İnsan üreten bir varlıktır! Bilin ki en iyi üreticiler yine yalnızlardır. Bakın sanat tarihine, felsefeye, edebiyata.. Aklınıza gelebilecek her yere bakın. Kendi dünyanıza gömülebildiğinizde sizde olduğunun farkında bile olmadığınız cevherler yoklamaya başlar sizi zamanla. İnanamazsınız bile.. Önceleri o kadar çevreniz hakimdir ki size ve hayatınıza. Farkına bile varmamışsınızdır! Ya da hadi canım sendeciler tarafından yolunuzdan alıkonulmuşsunuzdur.. Etrafta size hakim olabilme ve yönetebilme arzusunda olan bir sürü insan, eğer özel hayatlarınıza dahil iseler, sizi sınırlandırmışlardır. Bir kısmı da öncelik isterler daima sizden ve sizin size ayıracak vaktiniz kalmaz.. Hayatınıza bir nevi kaos hakimdir.. İş, aile, sosyal aktiviteler, ev vs öyle kalabalıklardır ki, yetişemezsiniz akışa. Ne zaman yeterlidir, ne de güç.. Fiziksel gücünüz zaten bunca koşuşturmanın etkisi ile gittikçe düşer. Manevi gücünüz ise karmaşadan nasibini alır ve çözemez hale gelirsiniz, güç kalmaz.. Kalabalıklarda karmaşa çözümlerinin paylaşımı nadirdir, genelde bir fedakarın omuzlarına kalır. Güç desteği olmaz.. Yalnız insan, tüm gücü kendisinde toplar, toplamak zorundadır. Yalnızlık başladığı andan itibaren tek seçenektir. Hayatta herkes gerçek anlamda tek başınadır çünkü. Güce sahip olmak seçenek değildir, gerekliliktir. Kişi buna asla sahip olamayacağını düşünse dahi hayat ona bir yolunu buldurur. Kazanılan güç tekrar kesinlikle kaybedilmez, aksine artarak yola devam edilir.

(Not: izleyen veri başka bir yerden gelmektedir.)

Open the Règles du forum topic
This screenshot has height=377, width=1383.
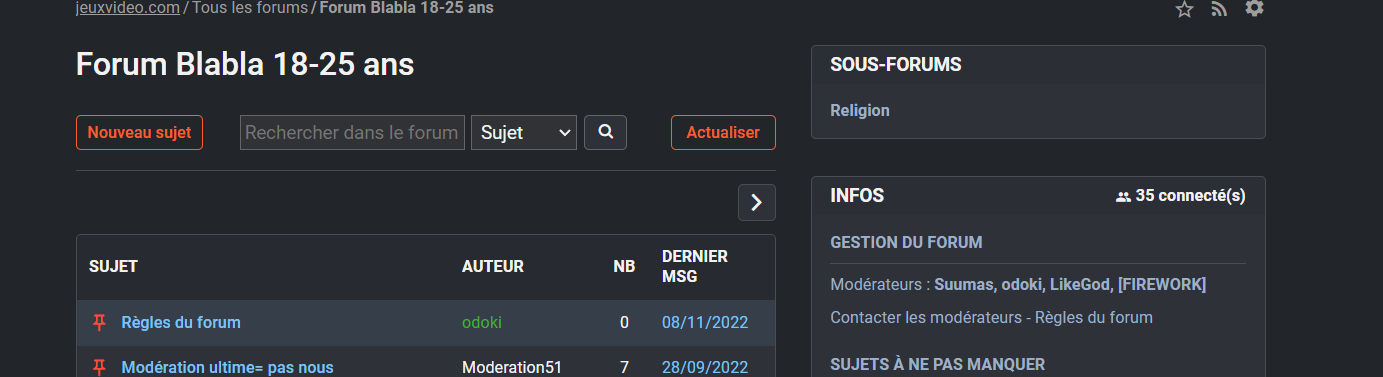pyautogui.click(x=181, y=322)
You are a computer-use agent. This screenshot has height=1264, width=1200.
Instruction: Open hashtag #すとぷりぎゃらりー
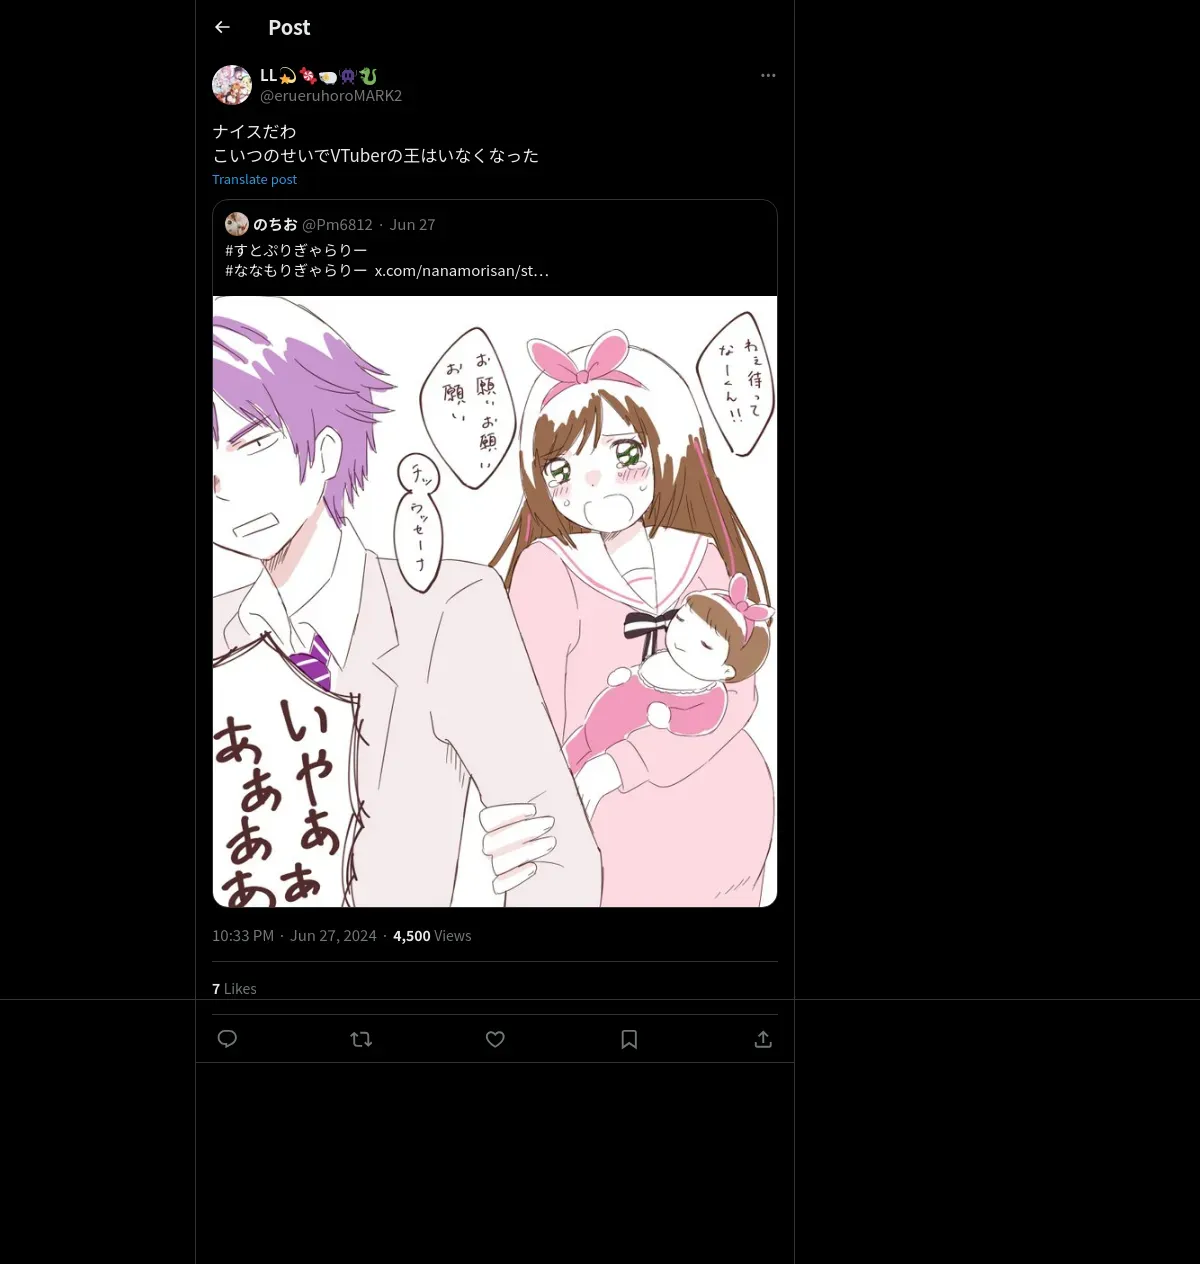[x=296, y=250]
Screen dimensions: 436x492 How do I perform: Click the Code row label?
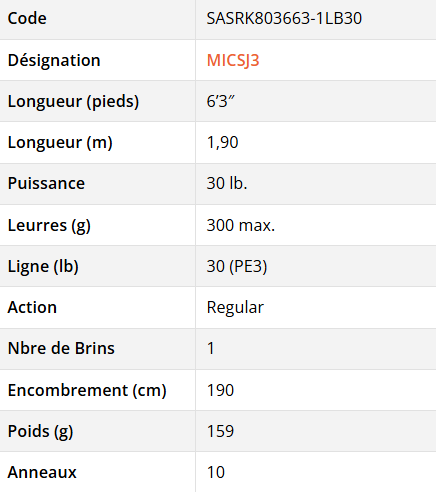pos(27,18)
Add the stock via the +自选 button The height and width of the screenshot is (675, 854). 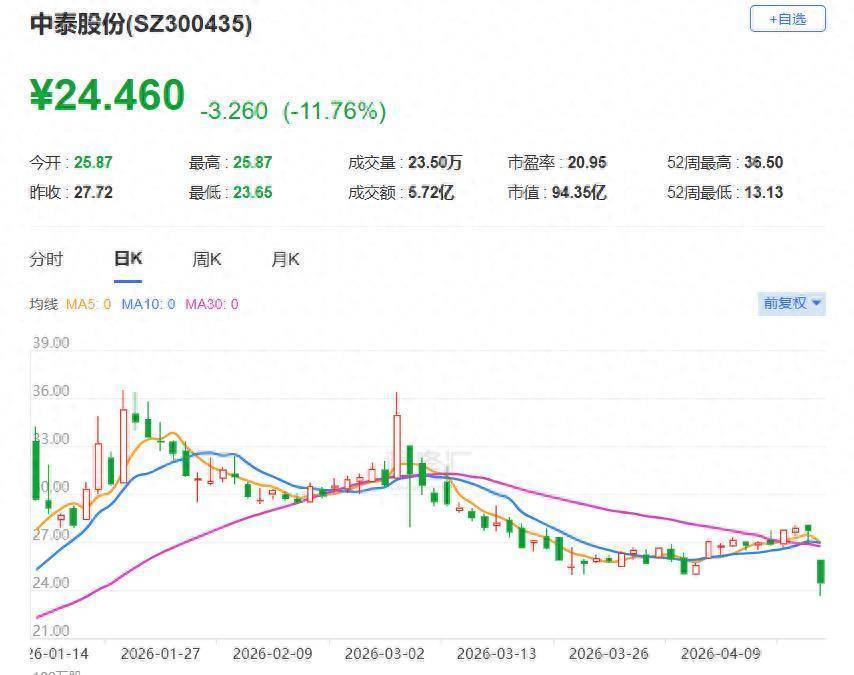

Tekseniz genelde hayatınızdaki planlamalar her zaman yerlerini bulmayabilir. Doğaçlama yapmak zorundasınızdır. Çünkü ne kadar gelişirsek gelişelim yalnızlık yadırganan bir yaşam tarzı. Ve bu tarz dahilinde kişiler daima diğerleri tarafından denenir ve zorlanırlar.. Hatta bazen sınavlara tabi tutulurlar. Güven duygusu sanki yalnız yaşayanlara duyulamazmış, sorumsuz olurlarmış, aykırı olurlarmış gibi. Esasında bu tamamen kalabalık tarafın empati eksikliğindendir. Yalnız yaşayan kişi hayatını tek eline almış kişidir. Sorumluluklarını herkesten daha iyi bilir ve uygular, çünkü tersini yaptığı takdirde hayatı ters yüz olabilir ve bunu asla riske etmez.. Çok daha güvenilir olurlar, bu hem empatilerinin gelişmiş olmasından dolayı hem de güvensizliğin sebeplerini çok iyi bildiklerindendir. Yalnzılığa geçiş sebeplerinde vardır bir yerlerde.. Aykırılık ise tamamen görecelidir. Kişi kendi özgürlüğünü tamamen tek eline almış olduğundan dolayı kendi doğrularında yaşama şansını elde etmiştir. Diğerlerinin yapamadığı ve yapabilmek için çıldırdığı.. Ve bu da karşı tarafı zayıflatabilmek amacı ile aykırılık adı altında eleştirilere açılır!
Yaşadığımız her duygu, her olay bizler içindir.. Kimse kimsenin hayatına karışma hakkına sahip değildir. Sadece tavsiyelerde bulunulabilir. Hayatta her şey görecelidir. Kimine iyi olan bir şey bir başkasına kötü gelebilir. Birine ahlaksız gözüken bir olay bir diğeri için gayet doğal olabilir. Önemli olan toplum olarak, sosyal bireyler olarak kendi yaşam sınırlarımız içinde kimseye zarar vermeden yaşamaktır. Elimizden geldiğince toplum ve kendimiz için üretici olmaya çalışmaktır. İster çoğul yaşayalım ister tek.. Bu dünya hepimizin ve hepimiz eşit haklara sahibiz ve eşit seçim hakkına.. Tek olarak yaşam da bir seçimdir ve asla yadırganmamalıdır. Bana göre herkes en azından bir dönem yalnızlığı tatmalı ve ileriye dönük seçimini ona göre yapmalıdır. Sonuç çoğul yaşama geçiş olsa dahi, yalnızken ki kazanımları daima kişiye pozitif değerler katacaktır..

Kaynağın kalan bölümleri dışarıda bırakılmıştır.